“我娘那时才知道,明府出事之后没多久,我外祖父和外祖母就生了怪病去世了,据说死得很痛苦,我娘听后说是报应,大哭了一场,之后我娘到四十多才有了我,可惜我爹在我十岁那年意外去了,自那之后我娘就时而清醒时而糊涂。”
桑雀沉默着思索,瘦猴他娘这个故事里肯定有隐情,她娘一直唱的那首童谣就跟她们姐妹俩被卖掉有关系。
严道子见的那个万箱头说童谣是一种诅咒,只要远离诅咒源头就没事,那诅咒的源头究竟是瘦猴家那口井,还是死在明氏的姐姐蕙兰?
明氏供奉的蘖神,怪胎大小姐等等这些,肯定都会成为说书人故事中重要的恐怖元素。
桑雀看向通往明府深处的门,犹豫着到底要不要进入这个‘故事’,去找说书人。
之前那页纸上写了一句‘余以身入局’,余是自称,说明说书人把自己也写进这个‘故事’中了,他现在在明府某处的可能性很高。
但是他写这样一个故事的目的到底是什么?就像钓鱼的人,他用他自己做饵,想必是要钓一条大鱼。
“能否跟我说一下这个‘说书人’的事情?”桑雀问寇玉山。
寇玉山想了想道,“说书人是九歌中的一员,九歌成员有九个,都是巫娘娘座下的巫觋(xí),每一个都有各自的职责。说书人负责传播巫娘娘的神谕,为百姓传递消息,揭露各地不平事。”
“将那些隐藏在黑暗下的真相公之于众,让百姓知道鬼神时刻注视着大地,善有善报恶有恶报,不是不报时候未到,为恶之人,一定会受到惩罚。”

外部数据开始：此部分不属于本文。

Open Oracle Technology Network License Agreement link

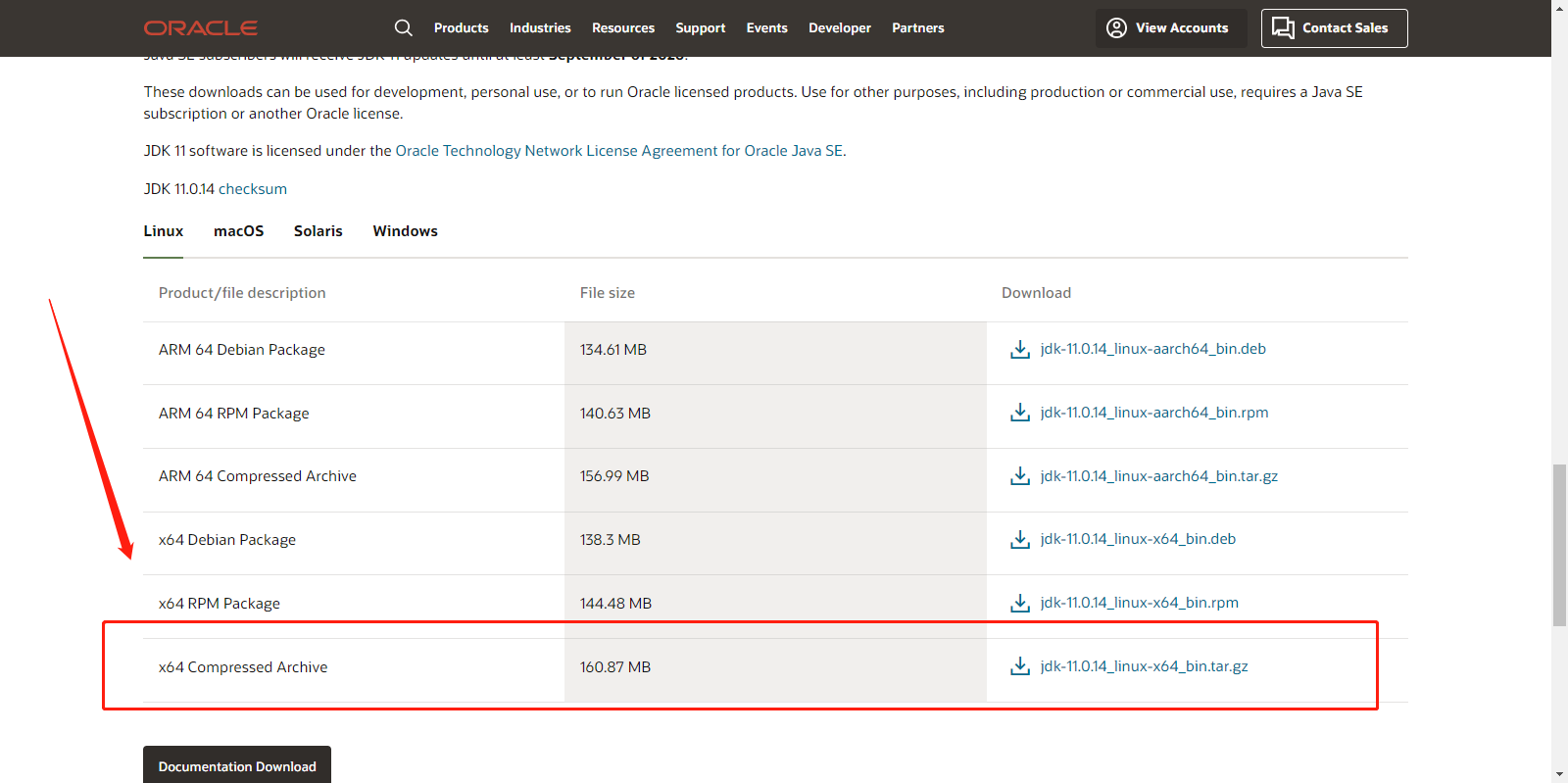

桑雀点头,这就跟搞新闻和搞宣传差不多,看来巫娘娘御下的九歌,有完善的组织架构。
“说书人有几个?”桑雀继续问。
瘦猴不理解地看着桑雀,“一个都够可怕了!”
寇玉山点头,“说书人背后的继承者会更迭,但这个身份只有一个,九歌和镇邪司一样,都有能够代表他们身份的‘香器’。就像镇邪司夜游使的面具,面具之后是谁不重要,只要戴上这个面具,百姓就知道他是能够夜间行走八方的夜游使。”

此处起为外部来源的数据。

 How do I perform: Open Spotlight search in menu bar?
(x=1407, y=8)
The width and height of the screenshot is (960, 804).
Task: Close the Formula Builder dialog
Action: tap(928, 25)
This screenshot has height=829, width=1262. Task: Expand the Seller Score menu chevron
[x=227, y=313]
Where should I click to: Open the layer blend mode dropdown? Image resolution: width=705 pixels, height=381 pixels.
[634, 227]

桑雀恍然大悟,难怪那天碰到何不凝他们三个时,他们都带着鬼面具,原来面具就是香器,是承载百姓香火愿力的东西。
百姓信的是面具代表的夜游使,不是面具之后的个人,只要面具在,不管面具下是男是女,是老是少,都无所谓。
这样一来,就算夜游使死掉一个,他生时做好事积攒的香火也不会散,因为香火都聚在面具上,可以继续传递下去。
只要保证香器一直握在镇邪司手中,镇邪司的权威和力量就不会因为人员流失而减弱,反而会被一代代的镇邪司成员积累得越来越强大。
真·铁打的镇邪司!
“说书人有一张纯白的面具,一把折扇,折扇上书‘说尽天下不平事,还得乾坤复朗朗’。”
“这么看来,说书人是个正义之士?”桑雀问。
话音一落,瘦猴用力摇头,寇玉山也脸色凝重。
第84章深入废宅(求月票)
寇玉山语气沉重,“巫庙被废之前,说书人确实算得上正义,但是巫庙被废之后这二十多年,也不知道是说书人背后换人了还是怎么了,各地都有说书人制造的惨案。”
“咱们汤原县都已经算是偏僻的地方,事情能传过来,可见其沸沸扬扬。所以镇邪司一直在重金缉拿说书人,只要提供说书人的有效线索,就能换州府主城户籍,一座院子和黄金百两,要是能拿下说书人,可换盛京户籍和一套院子,外加黄金千两。”
瘦猴补充道,“钱和院子都是次要的,重要的是户籍,州府主城可比各郡县安全得多,落户无比困难,更别说有丞相大人坐镇,绝对不会有危险的盛京的户籍了。”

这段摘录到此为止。